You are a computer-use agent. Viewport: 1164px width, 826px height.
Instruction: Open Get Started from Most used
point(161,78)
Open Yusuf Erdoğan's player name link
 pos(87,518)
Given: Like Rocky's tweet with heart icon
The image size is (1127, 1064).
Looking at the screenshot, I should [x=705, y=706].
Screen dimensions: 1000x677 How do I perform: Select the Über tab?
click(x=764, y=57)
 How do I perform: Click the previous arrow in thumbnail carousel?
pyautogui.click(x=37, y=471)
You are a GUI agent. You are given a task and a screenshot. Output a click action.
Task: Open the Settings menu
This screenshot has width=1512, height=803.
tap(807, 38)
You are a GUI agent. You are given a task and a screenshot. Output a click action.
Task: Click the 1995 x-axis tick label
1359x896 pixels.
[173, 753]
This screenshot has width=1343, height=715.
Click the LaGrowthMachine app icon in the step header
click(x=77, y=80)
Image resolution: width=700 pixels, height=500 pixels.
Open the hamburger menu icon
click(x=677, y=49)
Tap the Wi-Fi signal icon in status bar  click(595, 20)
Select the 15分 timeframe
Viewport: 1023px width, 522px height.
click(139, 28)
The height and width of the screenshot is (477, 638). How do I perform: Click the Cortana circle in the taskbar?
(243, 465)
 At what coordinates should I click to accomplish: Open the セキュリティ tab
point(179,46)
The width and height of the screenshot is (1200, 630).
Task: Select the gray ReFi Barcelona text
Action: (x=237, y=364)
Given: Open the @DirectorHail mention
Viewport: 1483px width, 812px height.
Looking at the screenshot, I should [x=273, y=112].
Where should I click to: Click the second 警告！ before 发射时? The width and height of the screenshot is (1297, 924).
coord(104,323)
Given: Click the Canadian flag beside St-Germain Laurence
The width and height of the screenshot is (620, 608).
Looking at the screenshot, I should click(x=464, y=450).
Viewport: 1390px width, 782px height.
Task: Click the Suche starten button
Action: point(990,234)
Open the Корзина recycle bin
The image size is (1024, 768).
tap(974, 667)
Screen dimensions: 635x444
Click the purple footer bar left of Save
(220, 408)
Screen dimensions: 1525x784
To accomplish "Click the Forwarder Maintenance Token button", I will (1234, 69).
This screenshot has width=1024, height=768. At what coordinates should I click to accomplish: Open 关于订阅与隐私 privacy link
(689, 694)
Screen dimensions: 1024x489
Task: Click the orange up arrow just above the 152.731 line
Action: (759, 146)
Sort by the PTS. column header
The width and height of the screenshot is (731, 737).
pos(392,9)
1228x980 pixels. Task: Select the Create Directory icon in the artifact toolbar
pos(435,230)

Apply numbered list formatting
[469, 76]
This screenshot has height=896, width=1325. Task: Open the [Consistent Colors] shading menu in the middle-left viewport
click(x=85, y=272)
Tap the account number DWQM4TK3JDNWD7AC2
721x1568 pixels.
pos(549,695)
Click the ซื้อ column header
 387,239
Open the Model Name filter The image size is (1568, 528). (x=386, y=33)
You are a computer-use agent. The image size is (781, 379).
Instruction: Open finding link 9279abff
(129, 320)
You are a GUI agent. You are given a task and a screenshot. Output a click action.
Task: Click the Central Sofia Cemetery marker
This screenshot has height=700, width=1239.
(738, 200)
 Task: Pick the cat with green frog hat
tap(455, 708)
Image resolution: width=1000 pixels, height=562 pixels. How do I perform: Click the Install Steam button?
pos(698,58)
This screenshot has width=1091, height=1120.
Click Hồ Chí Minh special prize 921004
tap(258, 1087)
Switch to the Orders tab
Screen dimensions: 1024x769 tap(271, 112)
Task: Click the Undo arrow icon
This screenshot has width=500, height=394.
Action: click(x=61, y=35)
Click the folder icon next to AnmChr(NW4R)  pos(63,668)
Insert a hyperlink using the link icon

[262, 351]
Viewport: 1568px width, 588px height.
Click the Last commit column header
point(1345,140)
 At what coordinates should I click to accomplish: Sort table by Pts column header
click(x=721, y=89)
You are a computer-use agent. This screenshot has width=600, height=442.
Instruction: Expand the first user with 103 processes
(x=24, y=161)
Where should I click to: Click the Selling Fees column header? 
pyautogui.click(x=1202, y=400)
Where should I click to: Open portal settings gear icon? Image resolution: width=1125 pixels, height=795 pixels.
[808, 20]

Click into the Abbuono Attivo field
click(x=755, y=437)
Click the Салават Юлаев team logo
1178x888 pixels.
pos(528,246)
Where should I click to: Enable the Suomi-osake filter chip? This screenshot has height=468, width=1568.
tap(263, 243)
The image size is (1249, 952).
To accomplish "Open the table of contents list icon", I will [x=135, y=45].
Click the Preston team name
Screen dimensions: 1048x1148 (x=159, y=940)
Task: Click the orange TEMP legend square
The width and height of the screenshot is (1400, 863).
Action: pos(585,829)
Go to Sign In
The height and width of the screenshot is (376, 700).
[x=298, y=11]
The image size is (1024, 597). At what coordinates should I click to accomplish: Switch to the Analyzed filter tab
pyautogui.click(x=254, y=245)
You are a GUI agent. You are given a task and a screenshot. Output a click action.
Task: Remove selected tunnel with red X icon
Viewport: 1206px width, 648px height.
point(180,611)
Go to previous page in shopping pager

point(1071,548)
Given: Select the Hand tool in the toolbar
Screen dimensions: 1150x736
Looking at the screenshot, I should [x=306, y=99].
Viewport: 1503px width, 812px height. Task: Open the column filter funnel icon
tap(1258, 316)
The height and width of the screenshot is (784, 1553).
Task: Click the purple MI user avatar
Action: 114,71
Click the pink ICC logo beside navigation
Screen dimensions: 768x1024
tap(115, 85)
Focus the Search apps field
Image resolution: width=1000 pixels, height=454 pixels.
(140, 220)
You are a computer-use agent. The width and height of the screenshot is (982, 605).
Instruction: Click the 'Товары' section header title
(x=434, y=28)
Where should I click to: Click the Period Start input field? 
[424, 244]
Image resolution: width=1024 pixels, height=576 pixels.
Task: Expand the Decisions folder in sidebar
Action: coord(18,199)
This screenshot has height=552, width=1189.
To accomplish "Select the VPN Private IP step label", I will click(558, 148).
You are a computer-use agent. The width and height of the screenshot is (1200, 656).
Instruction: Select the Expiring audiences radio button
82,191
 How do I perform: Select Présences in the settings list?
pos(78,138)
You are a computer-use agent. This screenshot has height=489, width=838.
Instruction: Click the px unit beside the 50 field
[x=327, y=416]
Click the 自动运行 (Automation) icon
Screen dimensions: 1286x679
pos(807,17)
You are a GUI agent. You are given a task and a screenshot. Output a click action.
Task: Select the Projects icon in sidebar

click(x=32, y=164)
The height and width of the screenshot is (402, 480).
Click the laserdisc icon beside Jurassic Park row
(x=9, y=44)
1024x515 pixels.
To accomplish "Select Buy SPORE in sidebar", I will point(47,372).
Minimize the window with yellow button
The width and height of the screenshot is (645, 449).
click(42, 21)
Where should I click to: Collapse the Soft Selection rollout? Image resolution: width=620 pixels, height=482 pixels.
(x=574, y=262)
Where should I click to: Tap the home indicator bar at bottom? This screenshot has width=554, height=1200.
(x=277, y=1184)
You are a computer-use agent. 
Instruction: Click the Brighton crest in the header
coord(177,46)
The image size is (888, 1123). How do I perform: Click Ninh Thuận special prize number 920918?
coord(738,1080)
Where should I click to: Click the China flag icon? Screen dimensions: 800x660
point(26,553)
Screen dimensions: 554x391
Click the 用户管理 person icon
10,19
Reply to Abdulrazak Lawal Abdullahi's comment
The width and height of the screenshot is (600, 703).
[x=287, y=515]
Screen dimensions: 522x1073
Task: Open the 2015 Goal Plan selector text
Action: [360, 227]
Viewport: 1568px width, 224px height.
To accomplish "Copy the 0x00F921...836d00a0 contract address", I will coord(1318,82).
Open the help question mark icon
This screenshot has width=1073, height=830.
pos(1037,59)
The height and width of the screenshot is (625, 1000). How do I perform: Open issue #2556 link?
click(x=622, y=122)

**EXERCISE DIRECTIONS**
Set down only the lines above that fall between the line holding "Task: Select the Projects icon in sidebar" and the line holding "Minimize the window with yellow button", inclusive, keeping each exact.

**RESPONSE**
Task: Select the Projects icon in sidebar

click(x=32, y=164)
The height and width of the screenshot is (402, 480).
Click the laserdisc icon beside Jurassic Park row
(x=9, y=44)
1024x515 pixels.
To accomplish "Select Buy SPORE in sidebar", I will point(47,372).
Minimize the window with yellow button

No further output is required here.